The crammed streets, the crammed beaches, the crammed skies—they were only a fraction of them. Most people stayed in their rooms all day, just to get away from one another. A lot of them never went out at all. Their world was four walls and their shaper zone. Dad said that the shaper companies were the real rulers of the world. The people told them what they wanted and the companies gave it to them and nothing else mattered. The view from the window was beautiful, until you thought about the people.

Eva lost patience again and told the mirror to go somewhere else. The only place it knew was the visitor’s chair. She watched as it swung—the air-conditioner, the machine, the cart, the blank zone, another machine, the chair . . .

The long way around—it could have gone straight across the bed . . .

Why . . . ?

They didn’t want her to see the bed!

That note in Mom’s voice, the effort, the sorrow. The keyboard, the trouble they’d taken. The way they’d set the mirror. The accident. You can get very badly smashed in an accident.

“What a pretty baby!” strangers used to say. “What a lovely little girl!” Later, just looks and smiles that said the same—glances and stares from boys when she came into a new class. She’d had Mom’s oval face but Dad’s high cheekbones, eyes a darker blue than either of them, long black gleaming hair, straight nose, full mouth . . . She’d moved like a dancer, easily, fallen without thought into graceful poses . . .

No!

But she had to know, to see. Urgently she moved the mirror again, back to the window. It swung the whole way around, of course.
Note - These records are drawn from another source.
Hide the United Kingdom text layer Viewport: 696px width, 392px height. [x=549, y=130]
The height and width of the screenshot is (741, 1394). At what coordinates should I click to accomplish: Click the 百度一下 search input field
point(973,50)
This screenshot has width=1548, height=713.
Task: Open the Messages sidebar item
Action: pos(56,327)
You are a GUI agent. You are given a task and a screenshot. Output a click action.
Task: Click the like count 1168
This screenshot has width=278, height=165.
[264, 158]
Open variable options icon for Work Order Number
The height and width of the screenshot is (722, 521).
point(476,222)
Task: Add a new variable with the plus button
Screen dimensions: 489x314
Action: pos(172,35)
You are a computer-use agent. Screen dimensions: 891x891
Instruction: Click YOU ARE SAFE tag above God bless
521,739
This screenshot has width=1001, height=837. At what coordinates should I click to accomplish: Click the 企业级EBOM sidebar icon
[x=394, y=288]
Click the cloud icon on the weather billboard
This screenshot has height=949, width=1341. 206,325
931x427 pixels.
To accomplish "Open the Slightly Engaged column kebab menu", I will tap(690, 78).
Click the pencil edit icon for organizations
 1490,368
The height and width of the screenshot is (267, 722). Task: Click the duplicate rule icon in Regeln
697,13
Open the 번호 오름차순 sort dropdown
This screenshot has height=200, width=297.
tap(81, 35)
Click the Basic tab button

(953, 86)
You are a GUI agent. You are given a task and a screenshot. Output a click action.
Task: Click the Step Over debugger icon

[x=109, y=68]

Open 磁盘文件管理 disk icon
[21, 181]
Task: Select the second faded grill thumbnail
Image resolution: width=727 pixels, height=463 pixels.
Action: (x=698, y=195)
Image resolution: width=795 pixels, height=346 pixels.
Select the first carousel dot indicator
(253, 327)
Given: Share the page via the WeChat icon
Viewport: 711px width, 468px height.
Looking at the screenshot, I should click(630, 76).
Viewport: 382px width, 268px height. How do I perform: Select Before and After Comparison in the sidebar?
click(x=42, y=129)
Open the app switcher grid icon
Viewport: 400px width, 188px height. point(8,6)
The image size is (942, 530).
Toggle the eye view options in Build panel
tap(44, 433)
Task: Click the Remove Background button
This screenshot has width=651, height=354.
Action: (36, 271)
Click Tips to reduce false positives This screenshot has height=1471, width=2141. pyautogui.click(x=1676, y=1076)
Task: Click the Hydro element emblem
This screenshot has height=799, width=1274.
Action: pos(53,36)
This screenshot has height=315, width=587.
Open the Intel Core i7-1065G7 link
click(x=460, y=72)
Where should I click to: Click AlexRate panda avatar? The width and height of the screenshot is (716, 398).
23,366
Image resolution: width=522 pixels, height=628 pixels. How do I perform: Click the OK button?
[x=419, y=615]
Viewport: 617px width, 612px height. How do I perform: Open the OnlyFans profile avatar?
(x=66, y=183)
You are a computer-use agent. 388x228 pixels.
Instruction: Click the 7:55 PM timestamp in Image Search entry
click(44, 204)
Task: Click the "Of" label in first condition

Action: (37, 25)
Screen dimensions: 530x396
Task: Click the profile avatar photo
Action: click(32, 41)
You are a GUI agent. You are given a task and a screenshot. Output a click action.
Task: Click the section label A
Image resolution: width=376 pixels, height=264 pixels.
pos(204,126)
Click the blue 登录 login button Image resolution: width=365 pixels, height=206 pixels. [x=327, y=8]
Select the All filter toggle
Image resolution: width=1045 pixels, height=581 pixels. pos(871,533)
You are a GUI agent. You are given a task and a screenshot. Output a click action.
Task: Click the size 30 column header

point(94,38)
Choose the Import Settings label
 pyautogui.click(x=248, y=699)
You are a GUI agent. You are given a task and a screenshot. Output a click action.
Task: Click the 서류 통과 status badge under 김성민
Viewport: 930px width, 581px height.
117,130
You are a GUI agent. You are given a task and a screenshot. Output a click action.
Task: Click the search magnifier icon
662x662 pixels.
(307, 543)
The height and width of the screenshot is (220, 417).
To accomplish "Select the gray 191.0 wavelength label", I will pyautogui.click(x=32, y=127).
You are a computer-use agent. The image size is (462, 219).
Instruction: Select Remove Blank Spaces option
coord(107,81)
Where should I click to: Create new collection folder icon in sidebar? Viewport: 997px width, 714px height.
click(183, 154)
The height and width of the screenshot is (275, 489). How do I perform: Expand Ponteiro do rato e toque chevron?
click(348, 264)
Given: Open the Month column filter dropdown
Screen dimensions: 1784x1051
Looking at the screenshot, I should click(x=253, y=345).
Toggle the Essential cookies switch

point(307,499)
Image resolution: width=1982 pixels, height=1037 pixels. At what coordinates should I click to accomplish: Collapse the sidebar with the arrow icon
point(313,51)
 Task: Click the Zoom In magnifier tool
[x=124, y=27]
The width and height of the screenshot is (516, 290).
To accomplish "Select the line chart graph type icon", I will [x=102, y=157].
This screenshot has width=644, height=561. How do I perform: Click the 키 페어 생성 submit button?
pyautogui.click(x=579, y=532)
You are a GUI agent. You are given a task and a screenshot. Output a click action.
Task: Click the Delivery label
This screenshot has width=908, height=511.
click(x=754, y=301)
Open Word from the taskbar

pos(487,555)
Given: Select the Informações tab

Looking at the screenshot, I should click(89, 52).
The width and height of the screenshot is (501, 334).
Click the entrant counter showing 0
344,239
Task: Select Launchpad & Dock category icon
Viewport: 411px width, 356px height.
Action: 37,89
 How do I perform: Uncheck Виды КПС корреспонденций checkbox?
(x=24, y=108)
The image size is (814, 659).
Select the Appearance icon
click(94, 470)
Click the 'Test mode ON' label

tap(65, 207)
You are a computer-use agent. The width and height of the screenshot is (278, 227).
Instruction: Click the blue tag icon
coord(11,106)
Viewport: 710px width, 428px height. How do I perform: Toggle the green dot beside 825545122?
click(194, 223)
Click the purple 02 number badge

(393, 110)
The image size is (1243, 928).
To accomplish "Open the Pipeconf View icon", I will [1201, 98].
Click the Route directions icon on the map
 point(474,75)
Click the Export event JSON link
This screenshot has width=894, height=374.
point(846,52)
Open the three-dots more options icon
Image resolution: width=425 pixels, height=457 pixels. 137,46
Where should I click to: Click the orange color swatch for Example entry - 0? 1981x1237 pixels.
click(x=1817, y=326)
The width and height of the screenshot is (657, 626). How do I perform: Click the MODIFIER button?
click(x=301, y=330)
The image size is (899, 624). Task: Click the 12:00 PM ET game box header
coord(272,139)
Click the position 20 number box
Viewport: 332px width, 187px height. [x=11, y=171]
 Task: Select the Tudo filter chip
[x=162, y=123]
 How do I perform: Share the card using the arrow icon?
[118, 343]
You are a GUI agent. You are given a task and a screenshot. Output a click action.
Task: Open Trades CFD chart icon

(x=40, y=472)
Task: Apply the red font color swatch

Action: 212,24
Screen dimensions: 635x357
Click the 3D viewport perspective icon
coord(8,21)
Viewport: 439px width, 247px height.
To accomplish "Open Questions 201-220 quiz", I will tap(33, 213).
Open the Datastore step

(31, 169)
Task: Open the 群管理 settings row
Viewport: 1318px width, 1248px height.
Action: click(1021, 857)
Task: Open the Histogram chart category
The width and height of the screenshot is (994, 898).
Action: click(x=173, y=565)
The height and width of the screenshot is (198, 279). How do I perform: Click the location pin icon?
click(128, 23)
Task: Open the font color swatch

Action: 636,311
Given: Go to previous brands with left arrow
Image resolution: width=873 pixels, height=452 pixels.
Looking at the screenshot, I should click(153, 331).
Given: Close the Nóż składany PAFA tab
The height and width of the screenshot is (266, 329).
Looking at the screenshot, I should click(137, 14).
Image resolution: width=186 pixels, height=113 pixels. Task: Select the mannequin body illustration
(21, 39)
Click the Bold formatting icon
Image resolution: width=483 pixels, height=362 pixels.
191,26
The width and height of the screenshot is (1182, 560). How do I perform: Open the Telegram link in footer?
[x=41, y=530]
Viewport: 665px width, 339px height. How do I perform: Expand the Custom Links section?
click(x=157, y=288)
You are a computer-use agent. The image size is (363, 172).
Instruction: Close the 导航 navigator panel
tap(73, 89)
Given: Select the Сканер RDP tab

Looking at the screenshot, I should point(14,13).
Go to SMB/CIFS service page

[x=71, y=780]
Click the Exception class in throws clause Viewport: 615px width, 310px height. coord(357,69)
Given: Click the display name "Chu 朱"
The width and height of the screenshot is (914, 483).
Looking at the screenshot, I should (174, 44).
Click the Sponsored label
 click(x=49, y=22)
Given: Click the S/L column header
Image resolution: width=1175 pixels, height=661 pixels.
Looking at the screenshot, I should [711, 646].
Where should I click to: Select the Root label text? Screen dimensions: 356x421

She tried confusing it, stopping it, giving it fresh instructions before it had finished a movement. No good . . .

The door opened and shut, and Mom was standing by the bed. She was pale. Her mass of hair was a mess, with a lot of gray showing in the glossy black. There were hard lines down beside her nostrils. She looked as though she hadn’t slept for a year. Her smile wasn’t real.

“Hello, my darling,” she whispered. “I’m sorry I’m late. How are you today?”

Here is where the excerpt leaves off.